** Exercise aim **
Using the data that follows, give again word for word the lines between the one holding "Where should I click to: Select" and the one holding "The image size is (977, 677).", inclusive. Omit the pictures.

** Data extracted from a collection **
■ ■ ■ ■ ■
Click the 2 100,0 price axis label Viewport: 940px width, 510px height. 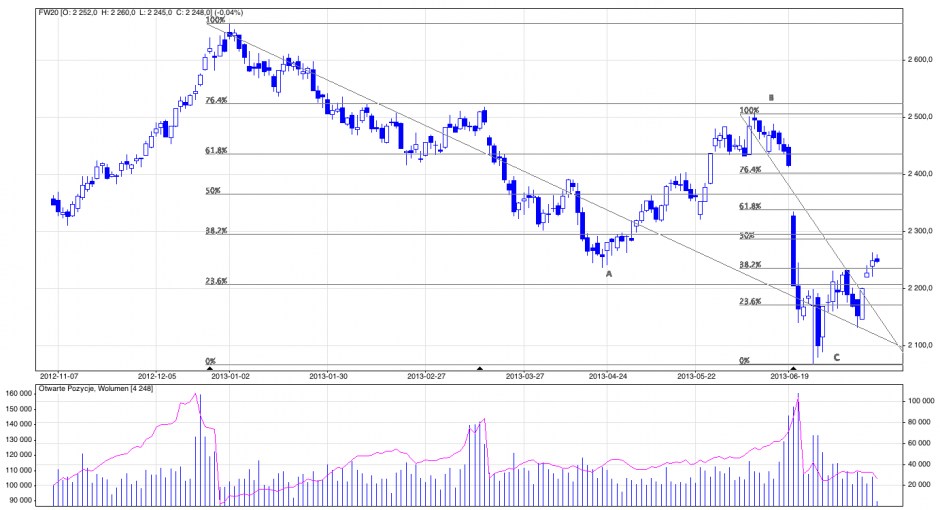[x=919, y=346]
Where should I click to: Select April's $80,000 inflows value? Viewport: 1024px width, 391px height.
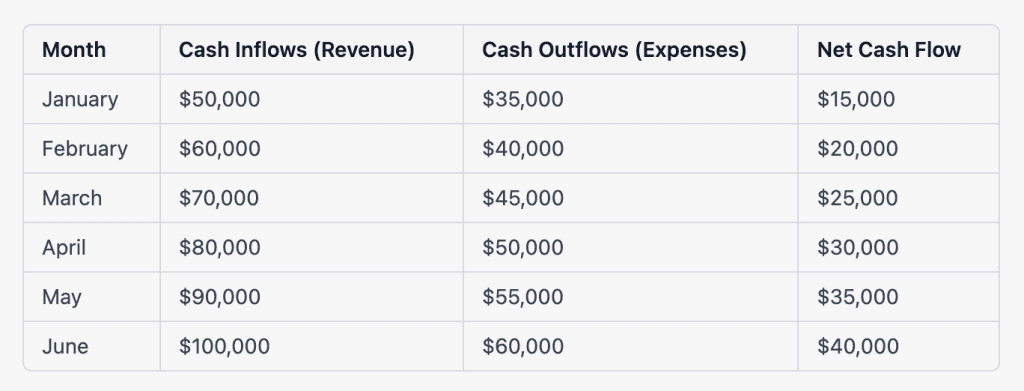click(x=219, y=247)
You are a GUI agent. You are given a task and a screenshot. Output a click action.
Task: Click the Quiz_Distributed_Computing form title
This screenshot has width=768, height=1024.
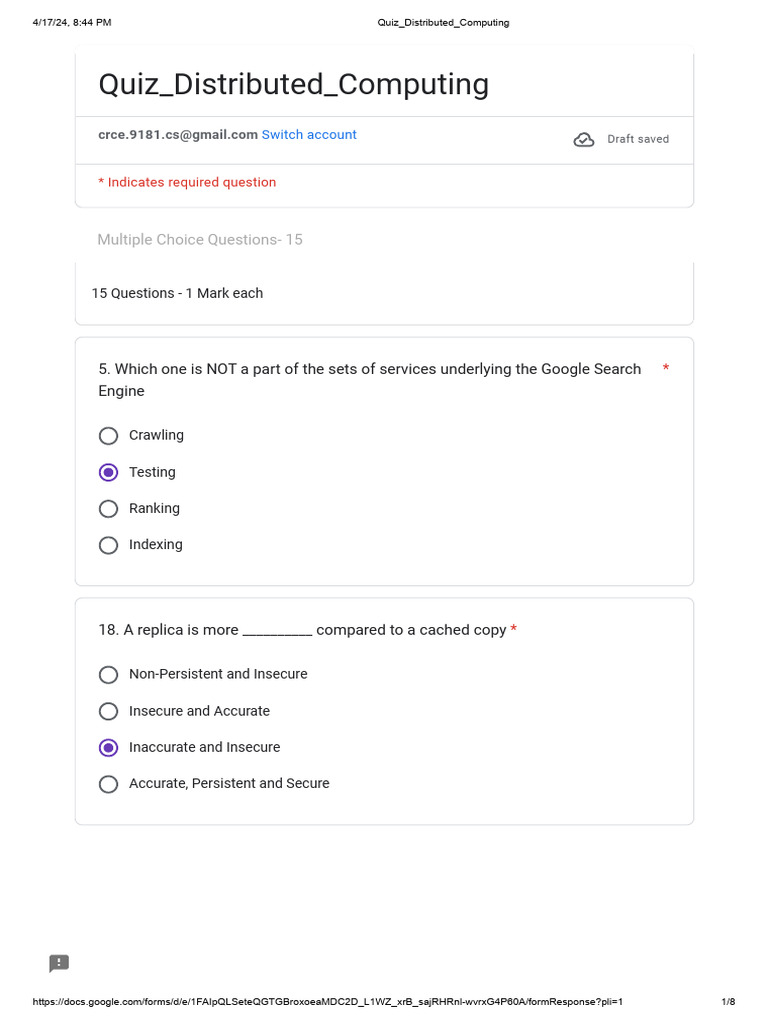coord(293,85)
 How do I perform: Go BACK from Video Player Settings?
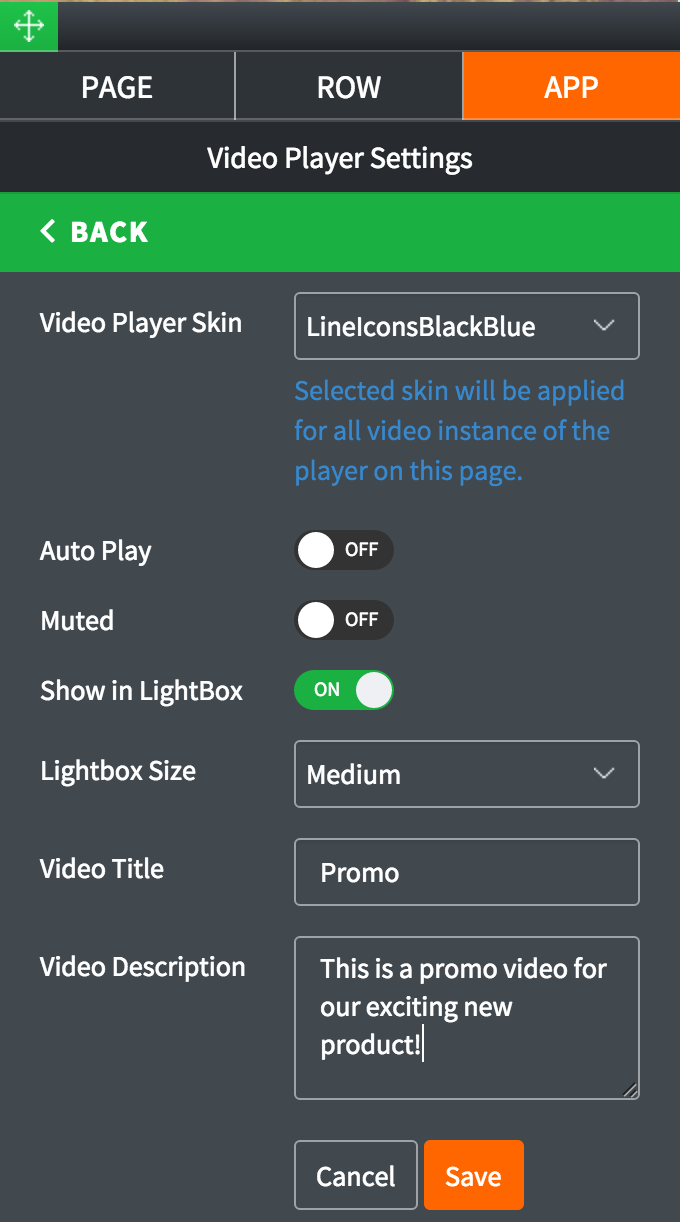(340, 232)
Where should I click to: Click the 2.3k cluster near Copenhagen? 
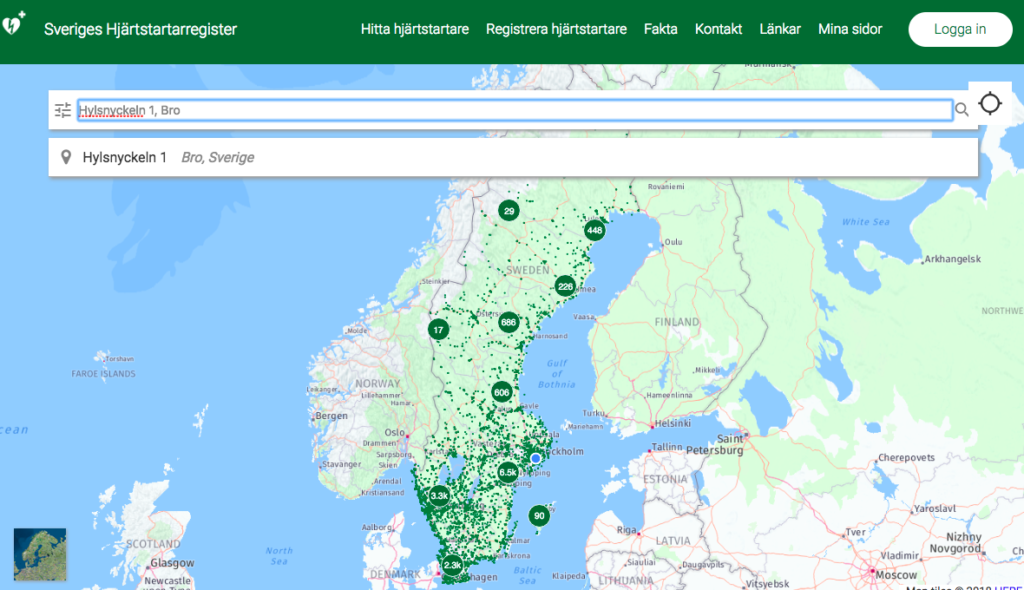click(451, 564)
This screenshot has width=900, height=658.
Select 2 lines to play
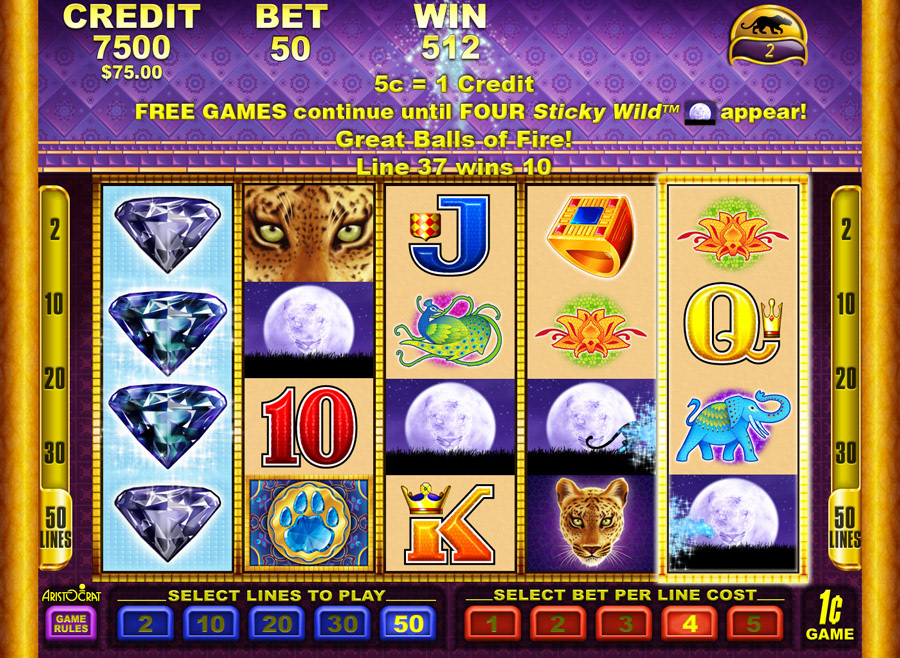(145, 624)
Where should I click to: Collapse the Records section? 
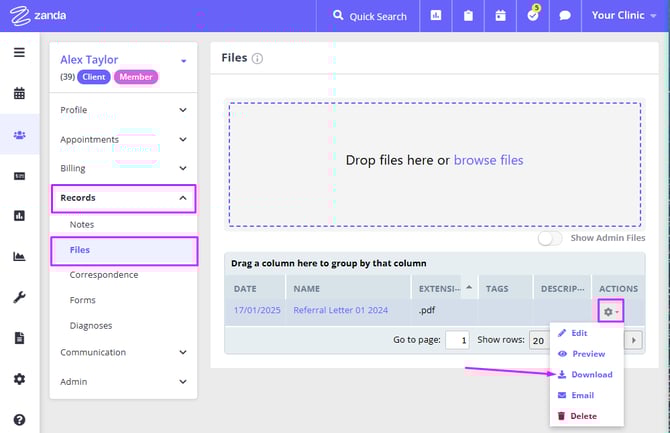click(123, 198)
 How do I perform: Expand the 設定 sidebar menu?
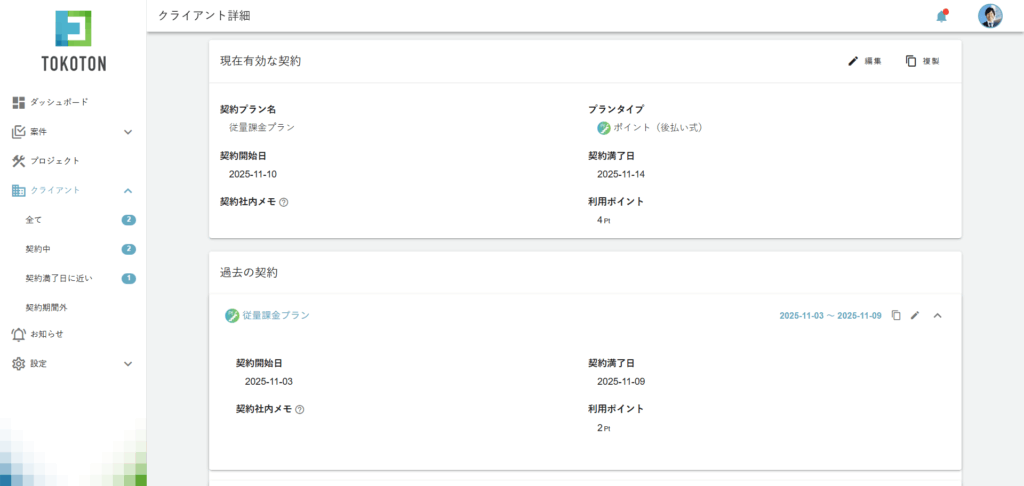[x=128, y=364]
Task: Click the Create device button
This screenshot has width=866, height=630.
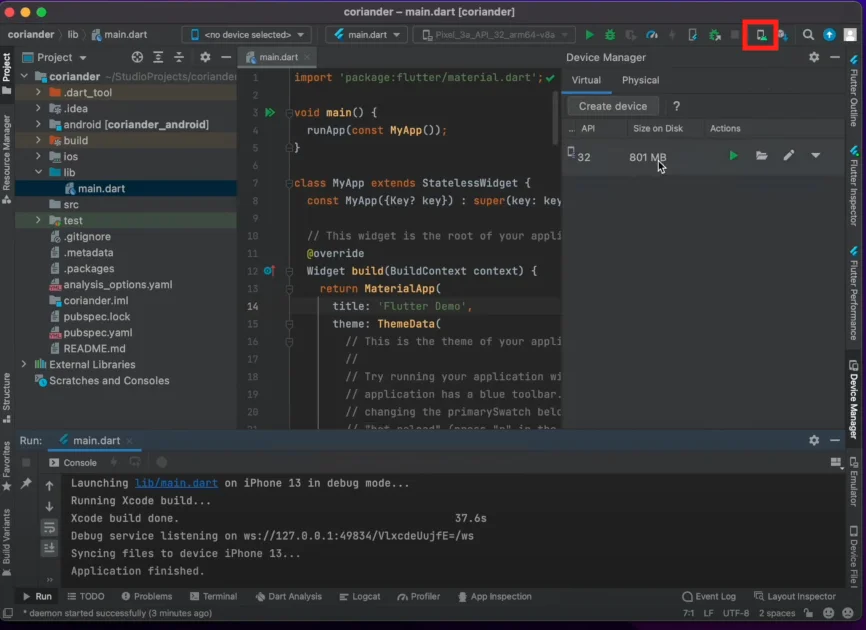Action: click(x=612, y=106)
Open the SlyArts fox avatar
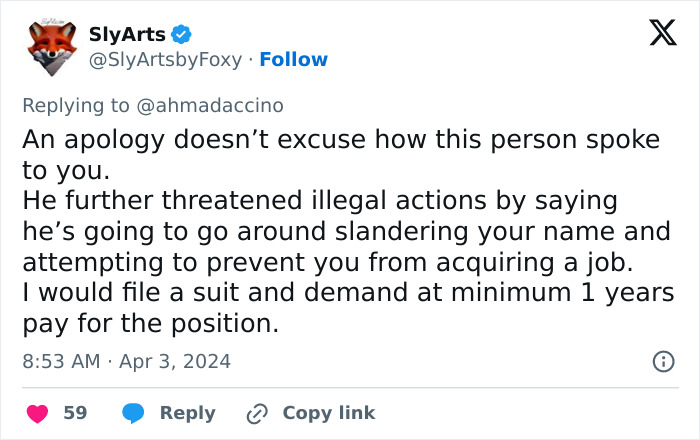Screen dimensions: 700x440 (x=52, y=46)
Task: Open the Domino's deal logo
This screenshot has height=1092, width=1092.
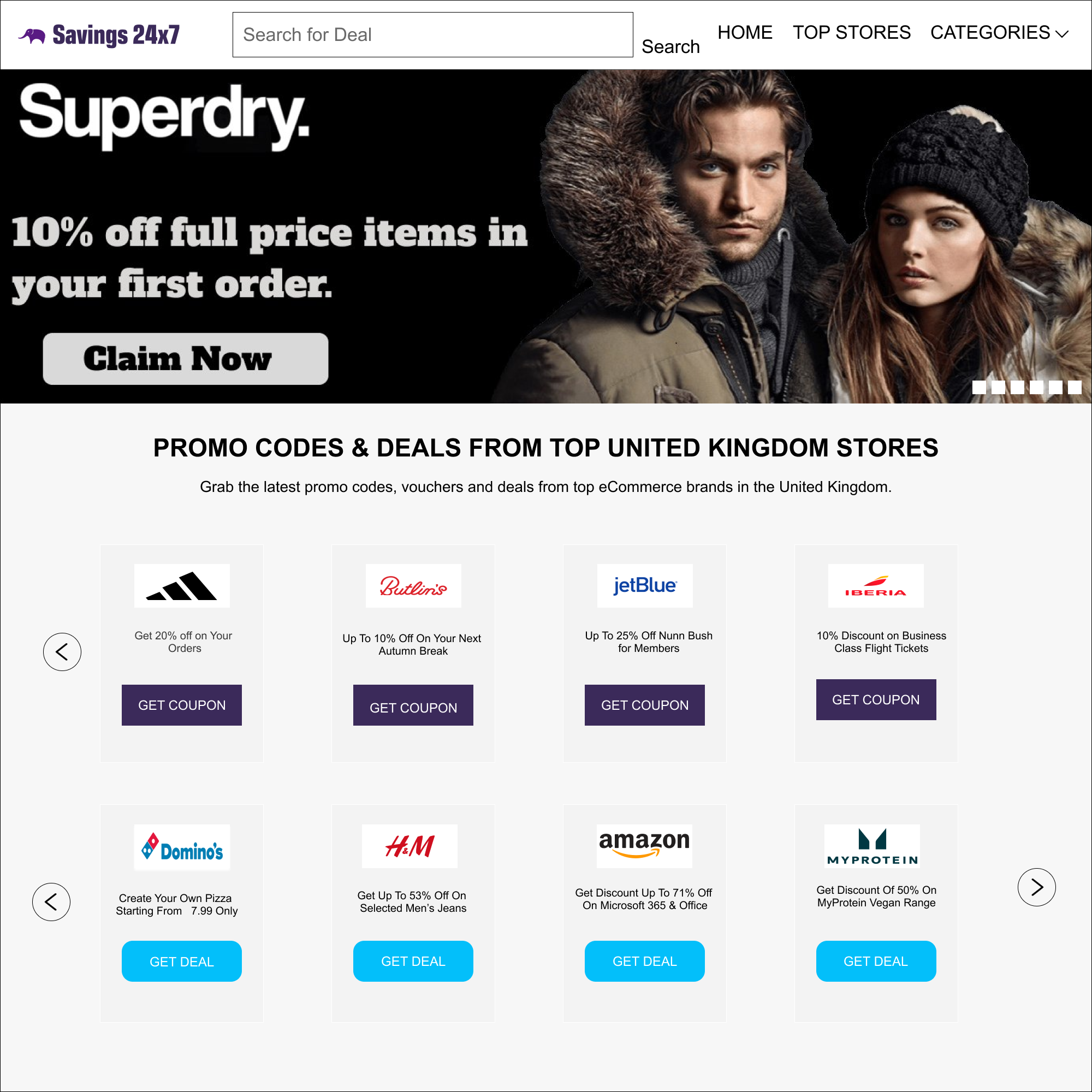Action: coord(182,847)
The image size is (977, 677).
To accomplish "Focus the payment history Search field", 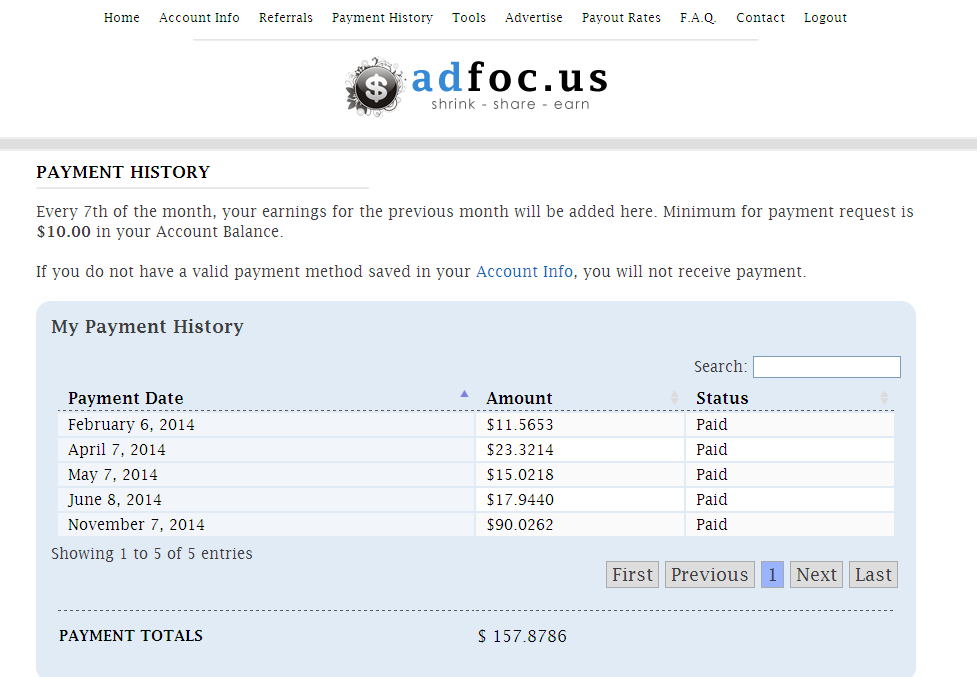I will pos(826,367).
■ ■ ■ ■ ■
** Task result **
Where should I click to: Select April's $80,000 inflows value? Viewport: 1024px width, 391px height.
click(x=219, y=247)
You are a GUI agent. You are given a task and a screenshot. Output a click action.
Task: Click the Quiz_Distributed_Computing form title
This screenshot has width=768, height=1024.
coord(293,85)
 How do I perform: Go BACK from Video Player Settings?
(340, 232)
Where should I click to: Click the 2.3k cluster near Copenhagen? 
click(451, 564)
This screenshot has width=900, height=658.
Select 2 lines to play
(145, 624)
Where should I click to: Collapse the Records section? 
click(123, 198)
 How do I perform: Expand the 設定 sidebar menu?
[x=128, y=364]
Task: Click the Create device button
This screenshot has width=866, height=630.
Action: click(x=612, y=106)
Open the SlyArts fox avatar
Screen dimensions: 700x440 (x=52, y=46)
Task: Open the Domino's deal logo
This screenshot has height=1092, width=1092.
Action: coord(182,847)
The image size is (977, 677).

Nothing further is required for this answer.